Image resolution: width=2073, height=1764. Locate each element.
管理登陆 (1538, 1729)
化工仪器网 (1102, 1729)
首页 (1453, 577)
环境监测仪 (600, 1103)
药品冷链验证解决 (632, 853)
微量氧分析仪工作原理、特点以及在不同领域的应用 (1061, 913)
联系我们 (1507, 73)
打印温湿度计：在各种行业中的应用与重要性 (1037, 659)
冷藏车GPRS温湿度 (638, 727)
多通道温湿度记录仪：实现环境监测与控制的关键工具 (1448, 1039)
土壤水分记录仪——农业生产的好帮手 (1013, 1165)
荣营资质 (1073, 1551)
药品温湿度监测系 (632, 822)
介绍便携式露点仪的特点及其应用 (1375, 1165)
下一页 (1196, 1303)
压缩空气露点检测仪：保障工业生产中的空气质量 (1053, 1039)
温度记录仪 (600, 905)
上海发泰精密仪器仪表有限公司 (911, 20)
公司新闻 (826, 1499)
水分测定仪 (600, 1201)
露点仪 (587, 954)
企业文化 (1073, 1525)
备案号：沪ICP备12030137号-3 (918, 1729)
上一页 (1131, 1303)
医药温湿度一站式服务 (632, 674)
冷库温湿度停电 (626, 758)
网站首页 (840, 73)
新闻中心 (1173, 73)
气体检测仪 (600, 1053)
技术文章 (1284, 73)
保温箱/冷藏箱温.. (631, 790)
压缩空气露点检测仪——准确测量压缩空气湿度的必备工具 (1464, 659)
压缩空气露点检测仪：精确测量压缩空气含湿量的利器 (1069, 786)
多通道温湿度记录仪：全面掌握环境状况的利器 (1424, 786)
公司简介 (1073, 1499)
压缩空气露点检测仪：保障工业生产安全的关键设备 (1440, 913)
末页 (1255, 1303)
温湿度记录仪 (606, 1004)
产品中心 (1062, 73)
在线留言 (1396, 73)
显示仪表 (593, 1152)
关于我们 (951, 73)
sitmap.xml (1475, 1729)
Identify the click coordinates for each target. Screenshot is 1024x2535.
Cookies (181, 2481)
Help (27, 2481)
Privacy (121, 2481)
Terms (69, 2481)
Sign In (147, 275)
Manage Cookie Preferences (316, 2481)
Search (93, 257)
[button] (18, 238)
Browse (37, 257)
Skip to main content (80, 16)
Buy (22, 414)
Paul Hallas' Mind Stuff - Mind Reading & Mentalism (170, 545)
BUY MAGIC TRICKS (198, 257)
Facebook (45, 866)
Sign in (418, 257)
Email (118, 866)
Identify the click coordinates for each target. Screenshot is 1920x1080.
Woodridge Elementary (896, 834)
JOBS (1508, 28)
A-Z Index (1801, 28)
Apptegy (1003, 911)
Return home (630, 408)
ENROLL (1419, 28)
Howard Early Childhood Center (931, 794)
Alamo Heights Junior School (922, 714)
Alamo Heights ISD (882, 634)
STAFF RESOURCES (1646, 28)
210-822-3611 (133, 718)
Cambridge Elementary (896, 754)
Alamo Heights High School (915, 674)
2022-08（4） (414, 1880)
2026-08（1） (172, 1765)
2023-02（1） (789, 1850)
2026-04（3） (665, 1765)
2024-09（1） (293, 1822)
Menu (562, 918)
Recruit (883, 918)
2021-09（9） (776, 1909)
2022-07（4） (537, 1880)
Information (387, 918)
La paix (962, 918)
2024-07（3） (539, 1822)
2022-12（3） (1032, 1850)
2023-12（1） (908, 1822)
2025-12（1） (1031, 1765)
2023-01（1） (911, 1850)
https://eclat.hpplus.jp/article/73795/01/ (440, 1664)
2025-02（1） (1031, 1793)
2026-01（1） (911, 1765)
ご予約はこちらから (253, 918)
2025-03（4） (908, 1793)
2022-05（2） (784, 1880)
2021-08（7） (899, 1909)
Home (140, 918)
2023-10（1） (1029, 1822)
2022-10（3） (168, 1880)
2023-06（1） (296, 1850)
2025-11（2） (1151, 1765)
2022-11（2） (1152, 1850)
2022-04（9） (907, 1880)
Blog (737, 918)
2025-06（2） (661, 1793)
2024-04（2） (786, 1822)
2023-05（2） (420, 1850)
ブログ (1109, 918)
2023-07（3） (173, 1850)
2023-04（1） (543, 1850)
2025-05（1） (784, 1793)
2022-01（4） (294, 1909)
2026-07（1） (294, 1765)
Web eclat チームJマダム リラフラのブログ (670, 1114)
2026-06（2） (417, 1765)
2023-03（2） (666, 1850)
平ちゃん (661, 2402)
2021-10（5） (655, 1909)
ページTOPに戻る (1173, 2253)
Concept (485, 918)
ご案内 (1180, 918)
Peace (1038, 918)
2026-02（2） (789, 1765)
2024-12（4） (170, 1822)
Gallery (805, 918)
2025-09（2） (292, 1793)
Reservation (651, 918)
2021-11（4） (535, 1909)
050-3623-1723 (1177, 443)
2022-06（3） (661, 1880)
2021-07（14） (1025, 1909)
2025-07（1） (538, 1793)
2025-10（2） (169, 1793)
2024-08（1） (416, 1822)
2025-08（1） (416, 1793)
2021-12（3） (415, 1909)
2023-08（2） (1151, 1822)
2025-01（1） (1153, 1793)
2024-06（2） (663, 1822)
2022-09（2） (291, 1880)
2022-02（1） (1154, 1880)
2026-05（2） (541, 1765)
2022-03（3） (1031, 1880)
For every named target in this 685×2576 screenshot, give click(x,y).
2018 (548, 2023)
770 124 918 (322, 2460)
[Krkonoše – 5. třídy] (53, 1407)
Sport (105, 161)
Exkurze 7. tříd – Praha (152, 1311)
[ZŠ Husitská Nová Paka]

◆ PROBLEM TO WORK ON
Output the data exactly, in full.

◆ ANSWER SECTION
Image resolution: width=2073, height=1764. Locate each element.
管理登陆 (1538, 1729)
化工仪器网 (1102, 1729)
首页 (1453, 577)
环境监测仪 (600, 1103)
药品冷链验证解决 (632, 853)
微量氧分析仪工作原理、特点以及在不同领域的应用 (1061, 913)
联系我们 (1507, 73)
打印温湿度计：在各种行业中的应用与重要性 (1037, 659)
冷藏车GPRS温湿度 (638, 727)
多通道温湿度记录仪：实现环境监测与控制的关键工具 (1448, 1039)
土壤水分记录仪——农业生产的好帮手 (1013, 1165)
荣营资质 (1073, 1551)
药品温湿度监测系 (632, 822)
介绍便携式露点仪的特点及其应用 (1375, 1165)
下一页 (1196, 1303)
压缩空气露点检测仪：保障工业生产中的空气质量 (1053, 1039)
温度记录仪 (600, 905)
上海发泰精密仪器仪表有限公司 (911, 20)
公司新闻 (826, 1499)
水分测定仪 (600, 1201)
露点仪 (587, 954)
企业文化 (1073, 1525)
备案号：沪ICP备12030137号-3 (918, 1729)
上一页 (1131, 1303)
医药温湿度一站式服务 (632, 674)
冷库温湿度停电 (626, 758)
网站首页 (840, 73)
新闻中心 (1173, 73)
气体检测仪 (600, 1053)
技术文章 (1284, 73)
保温箱/冷藏箱温.. (631, 790)
压缩空气露点检测仪——准确测量压缩空气湿度的必备工具 (1464, 659)
压缩空气露点检测仪：精确测量压缩空气含湿量的利器 (1069, 786)
多通道温湿度记录仪：全面掌握环境状况的利器 (1424, 786)
公司简介 (1073, 1499)
压缩空气露点检测仪：保障工业生产安全的关键设备 (1440, 913)
末页 (1255, 1303)
温湿度记录仪 (606, 1004)
产品中心 (1062, 73)
在线留言 (1396, 73)
显示仪表 (593, 1152)
关于我们 (951, 73)
sitmap.xml (1475, 1729)
Identify the click coordinates for each target. Screenshot is 1024x2535.
Cookies (181, 2481)
Help (27, 2481)
Privacy (121, 2481)
Terms (69, 2481)
Sign In (147, 275)
Manage Cookie Preferences (316, 2481)
Search (93, 257)
[button] (18, 238)
Browse (37, 257)
Skip to main content (80, 16)
Buy (22, 414)
Paul Hallas' Mind Stuff - Mind Reading & Mentalism (170, 545)
BUY MAGIC TRICKS (198, 257)
Facebook (45, 866)
Sign in (418, 257)
Email (118, 866)
Identify the click coordinates for each target. Screenshot is 1920x1080.
Woodridge Elementary (896, 834)
JOBS (1508, 28)
A-Z Index (1801, 28)
Apptegy (1003, 911)
Return home (630, 408)
ENROLL (1419, 28)
Howard Early Childhood Center (931, 794)
Alamo Heights Junior School (922, 714)
Alamo Heights ISD (882, 634)
STAFF RESOURCES (1646, 28)
210-822-3611 (133, 718)
Cambridge Elementary (896, 754)
Alamo Heights High School (915, 674)
2022-08（4） (414, 1880)
2026-08（1） (172, 1765)
2023-02（1） (789, 1850)
2026-04（3） (665, 1765)
2024-09（1） (293, 1822)
Menu (562, 918)
Recruit (883, 918)
2021-09（9） (776, 1909)
2022-07（4） (537, 1880)
Information (387, 918)
La paix (962, 918)
2024-07（3） (539, 1822)
2022-12（3） (1032, 1850)
2023-12（1） (908, 1822)
2025-12（1） (1031, 1765)
2023-01（1） (911, 1850)
https://eclat.hpplus.jp/article/73795/01/ (440, 1664)
2025-02（1） (1031, 1793)
2026-01（1） (911, 1765)
ご予約はこちらから (253, 918)
2025-03（4） (908, 1793)
2022-05（2） (784, 1880)
2021-08（7） (899, 1909)
Home (140, 918)
2023-10（1） (1029, 1822)
2022-10（3） (168, 1880)
2023-06（1） (296, 1850)
2025-11（2） (1151, 1765)
2022-11（2） (1152, 1850)
2022-04（9） (907, 1880)
Blog (737, 918)
2025-06（2） (661, 1793)
2024-04（2） (786, 1822)
2023-05（2） (420, 1850)
ブログ (1109, 918)
2023-07（3） (173, 1850)
2023-04（1） (543, 1850)
2025-05（1） (784, 1793)
2022-01（4） (294, 1909)
2026-07（1） (294, 1765)
Web eclat チームJマダム リラフラのブログ (670, 1114)
2026-06（2） (417, 1765)
2023-03（2） (666, 1850)
平ちゃん (661, 2402)
2021-10（5） (655, 1909)
ページTOPに戻る (1173, 2253)
Concept (485, 918)
ご案内 (1180, 918)
Peace (1038, 918)
2026-02（2） (789, 1765)
2024-12（4） (170, 1822)
Gallery (805, 918)
2025-09（2） (292, 1793)
Reservation (651, 918)
2021-11（4） (535, 1909)
050-3623-1723 (1177, 443)
2022-06（3） (661, 1880)
2021-07（14） (1025, 1909)
2025-07（1） (538, 1793)
2025-10（2） (169, 1793)
2024-08（1） (416, 1822)
2025-08（1） (416, 1793)
2021-12（3） (415, 1909)
2023-08（2） (1151, 1822)
2025-01（1） (1153, 1793)
2024-06（2） (663, 1822)
2022-09（2） (291, 1880)
2022-02（1） (1154, 1880)
2026-05（2） (541, 1765)
2022-03（3） (1031, 1880)
For every named target in this 685×2576 screenshot, give click(x,y).
2018 (548, 2023)
770 124 918 (322, 2460)
[Krkonoše – 5. třídy] (53, 1407)
Sport (105, 161)
Exkurze 7. tříd – Praha (152, 1311)
[ZŠ Husitská Nová Paka]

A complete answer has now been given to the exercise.